>>

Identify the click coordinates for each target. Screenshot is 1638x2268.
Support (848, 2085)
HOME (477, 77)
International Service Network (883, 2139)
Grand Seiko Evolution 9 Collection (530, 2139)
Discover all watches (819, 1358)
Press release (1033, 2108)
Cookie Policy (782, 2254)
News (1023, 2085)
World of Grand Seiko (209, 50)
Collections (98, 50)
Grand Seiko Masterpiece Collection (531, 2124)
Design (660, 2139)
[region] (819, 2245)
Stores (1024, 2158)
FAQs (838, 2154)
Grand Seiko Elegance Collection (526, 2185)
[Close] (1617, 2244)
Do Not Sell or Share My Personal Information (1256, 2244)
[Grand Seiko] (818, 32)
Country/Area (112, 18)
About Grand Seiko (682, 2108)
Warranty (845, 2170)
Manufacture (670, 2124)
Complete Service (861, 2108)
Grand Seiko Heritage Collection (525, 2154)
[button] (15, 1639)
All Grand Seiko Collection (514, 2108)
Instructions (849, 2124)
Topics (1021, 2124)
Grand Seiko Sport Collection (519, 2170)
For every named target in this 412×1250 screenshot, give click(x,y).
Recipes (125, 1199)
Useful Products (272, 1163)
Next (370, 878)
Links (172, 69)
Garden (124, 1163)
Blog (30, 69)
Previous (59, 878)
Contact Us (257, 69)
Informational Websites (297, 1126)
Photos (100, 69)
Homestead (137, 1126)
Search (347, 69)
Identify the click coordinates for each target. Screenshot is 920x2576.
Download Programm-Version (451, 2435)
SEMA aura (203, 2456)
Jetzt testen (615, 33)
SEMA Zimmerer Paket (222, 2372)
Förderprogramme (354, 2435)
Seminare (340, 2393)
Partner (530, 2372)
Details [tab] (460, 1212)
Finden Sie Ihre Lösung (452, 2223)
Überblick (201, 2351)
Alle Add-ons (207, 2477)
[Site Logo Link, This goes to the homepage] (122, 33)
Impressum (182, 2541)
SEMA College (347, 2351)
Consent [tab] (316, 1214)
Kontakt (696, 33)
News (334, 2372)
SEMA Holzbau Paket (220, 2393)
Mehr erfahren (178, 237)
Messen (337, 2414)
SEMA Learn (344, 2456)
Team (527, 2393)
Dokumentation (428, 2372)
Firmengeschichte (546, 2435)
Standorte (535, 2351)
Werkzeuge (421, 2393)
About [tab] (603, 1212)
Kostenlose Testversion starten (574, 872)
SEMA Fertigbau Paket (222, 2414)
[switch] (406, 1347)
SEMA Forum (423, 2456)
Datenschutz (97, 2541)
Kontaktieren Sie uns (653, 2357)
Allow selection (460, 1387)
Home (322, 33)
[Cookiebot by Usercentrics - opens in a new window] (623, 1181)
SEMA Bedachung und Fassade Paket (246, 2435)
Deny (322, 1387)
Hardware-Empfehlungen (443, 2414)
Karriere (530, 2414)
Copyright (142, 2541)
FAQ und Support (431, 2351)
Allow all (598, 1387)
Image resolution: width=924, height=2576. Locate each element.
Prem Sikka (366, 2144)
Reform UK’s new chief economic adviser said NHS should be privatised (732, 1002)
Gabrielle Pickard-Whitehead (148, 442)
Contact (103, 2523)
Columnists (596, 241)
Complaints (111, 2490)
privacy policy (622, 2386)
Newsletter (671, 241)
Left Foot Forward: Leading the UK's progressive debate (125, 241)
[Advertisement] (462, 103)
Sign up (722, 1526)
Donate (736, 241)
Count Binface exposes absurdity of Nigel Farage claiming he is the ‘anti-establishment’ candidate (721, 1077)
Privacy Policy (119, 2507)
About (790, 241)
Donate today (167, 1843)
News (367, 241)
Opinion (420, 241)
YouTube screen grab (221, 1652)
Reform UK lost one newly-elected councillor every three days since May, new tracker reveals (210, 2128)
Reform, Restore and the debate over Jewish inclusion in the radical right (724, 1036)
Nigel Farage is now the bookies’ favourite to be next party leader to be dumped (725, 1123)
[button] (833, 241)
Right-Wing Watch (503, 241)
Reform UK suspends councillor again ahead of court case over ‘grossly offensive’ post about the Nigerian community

<<

Activity:
For every line above that includes the word "SEMA", return the line.

Result for this task:
SEMA aura (203, 2456)
SEMA Zimmerer Paket (222, 2372)
SEMA College (347, 2351)
SEMA Holzbau Paket (220, 2393)
SEMA Learn (344, 2456)
SEMA Fertigbau Paket (222, 2414)
SEMA Forum (423, 2456)
SEMA Bedachung und Fassade Paket (246, 2435)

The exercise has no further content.